The companies have requested that the Italian government, which currently controls ITA Airways, grant a 90-day period for exclusive talks and due diligence. Lufthansa said it would use the 90-day period to “explore all possible options for cooperation, including a possible equity investment.”
ITA Airways chairman Alfredo Altavilla welcomed the show of interest, telling Germany's Handelsblatt financial daily it demonstrated “strategic skill.”
"Let's hope that the conditions are maintained until the end of this adventure," he said.
Altavilla also said he also saw synergies with cargo, which is one of the most profitable parts of the business.
ITA Airways has been looking for an industrial partner, and a successful conclusion to the MSC-Lufthansa operation could secure the future for the airline that succeeds long-struggling Alitalia.
ITA, or Italy Air Transport, officially launched last October after bankrupt flag carrier Alitalia landed its final flight, ending a 74-year business history with a series of inglorious business deals that never managed to restore the carrier to health.
At one point, former Premier Silvio Berlusconi nixed a bid by KLM-Air France to buy Alitalia, citing its importance as a strategic asset, only to hand it over to a group of reluctant Italian investors, who eventually sold a 49-percent share to Abu Dhabi Etihad in 2014. By 2017, Alitalia was in its second bankruptcy in a decade.
Airline analyst Gregory Alegi said the MSC-Lufthansa deal could secure ITA Airways' future after long years of turbulence.
“Lufthansa looks like a solid airline-centered business,'' Alegi said. ”It has been running airlines for almost 100 years, it is a very efficient well-run company, and all the indications are that it would run on an industrial and not a political basis.

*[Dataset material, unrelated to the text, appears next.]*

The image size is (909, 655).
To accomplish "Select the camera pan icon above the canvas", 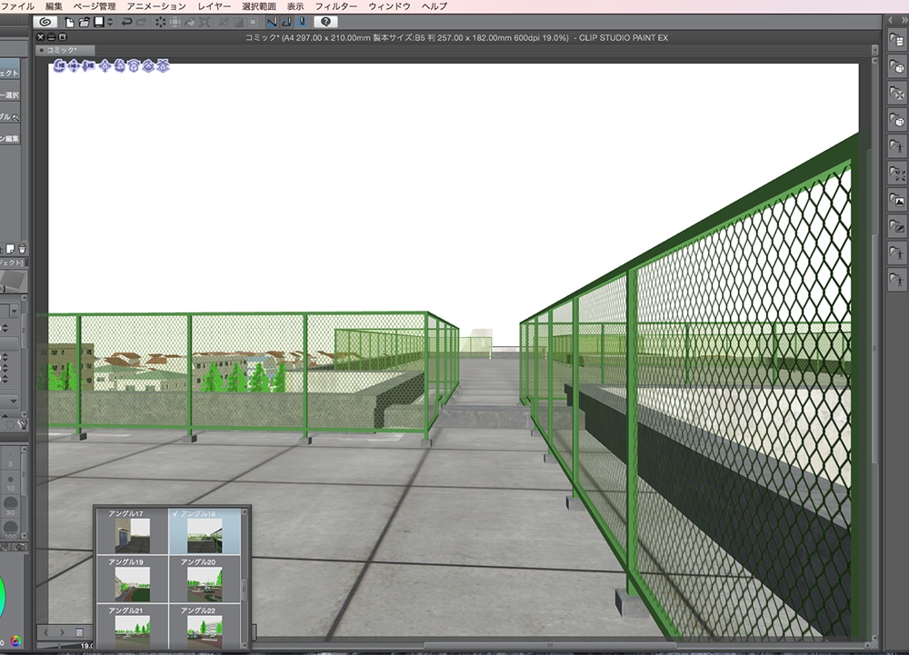I will [x=74, y=65].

If that holds, it would be the end of the saga."
He added that the MSC partnership “seems to hit at a business model oriented toward leisure traffic.”
Already, Lufthansa operates Air Dolomiti in northern Italy, which funnels long distance traffic from airports such as Milan's Malpensa, Verona's Valerio Catullo and Venice's Marco Polo to connections in Munich and Frankfurt.
ITA has 52 planes that it says will grow to 105 and is pointing to next-generation aircraft that use sustainable, alternative fuel sources.
The company launched with 2,800 employees — 70% of them from Alitalia — and said it expects to increase the size of its workforce to 5,750 by 2025.